La rencontre entre Israël et l'Argentine a été annulée en raison des menaces à l'encontre de Lionel Messi et ses coéquipiers. La rencontre entre Israël et l'Argentine a été annulée en raison des menaces à l'encontre de Lionel Messi et ses coéquipiers.[Firo / Icon Sport]

L’idée n’est pas de prendre position dans un conflit qui dure depuis des décennies. Mais quand la politique gagne contre le sport, il y a toujours de quoi s’inquiéter, surtout à quelques jours de la Coupe du monde en Russie qui laisse pas mal de zones d’ombre.

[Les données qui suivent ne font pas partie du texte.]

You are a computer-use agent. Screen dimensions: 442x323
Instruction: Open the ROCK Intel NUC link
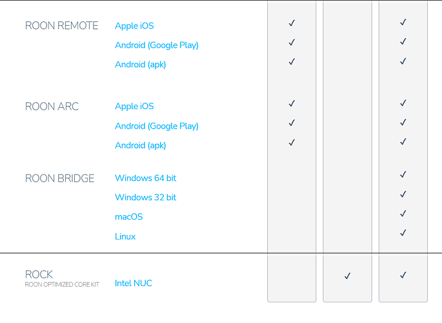point(134,283)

En effet, Israël et l’Argentine devaient s’affronter, demain, à Jérusalem. Mais, dans la nuit de mardi à mercredi, le match a été annulé quelques heures après une mobilisation devant le terrain d’entraînement des Argentins à Barcelone. Des militants palestiniens avaient, en effet, brandi à cette occasion un maillot de la sélection argentine maculé de peinture rouge sang. Selon les médias argentins, cet incident a marqué les joueurs sud-américains. Et Jorge Faurie, le ministre argentin des Affaires étrangères, a ensuite indiqué que «les joueurs ne souhaitaient pas jouer.»

L’annonce officielle de l’annulation est venue de la représentation diplomatique israélienne à Buenos Aires, déplorant «les menaces et provocations dirigées contre Lionel Messi, qui ont logiquement suscité la crainte de ses pairs». La Fédération palestinienne s’est, elle, réjouie de l’annulation de la rencontre en félicitant «les joueurs de l’équipe argentine menée par la star Messi, pour avoir refusé d’être utilisé comme pont à des fins non sportives.»

De son côté, la Fédération israélienne a annoncé, mercredi, le dépôt d’une plainte auprès de la Fifa contre la Fédération palestinienne, en raison de «menaces» proférées, selon elle, à l’encontre de joueurs argentins. «Nous avons affaire à un acte de terrorisme footballistique de la part de la Fédération palestinienne et de son président», selon le vice-président de la fédération israélienne, Rotem Kamer. Toute cette histoire est navrante et scandaleuse. Menacer Lionel Messi et ses coéquipiers pour un match de foot n’a pas de sens. On ne devrait jamais laisser la politique la plus sordide s’approcher d’un jeu de ballon. Dans cette affaire, il n’y a que le foot qui a perdu.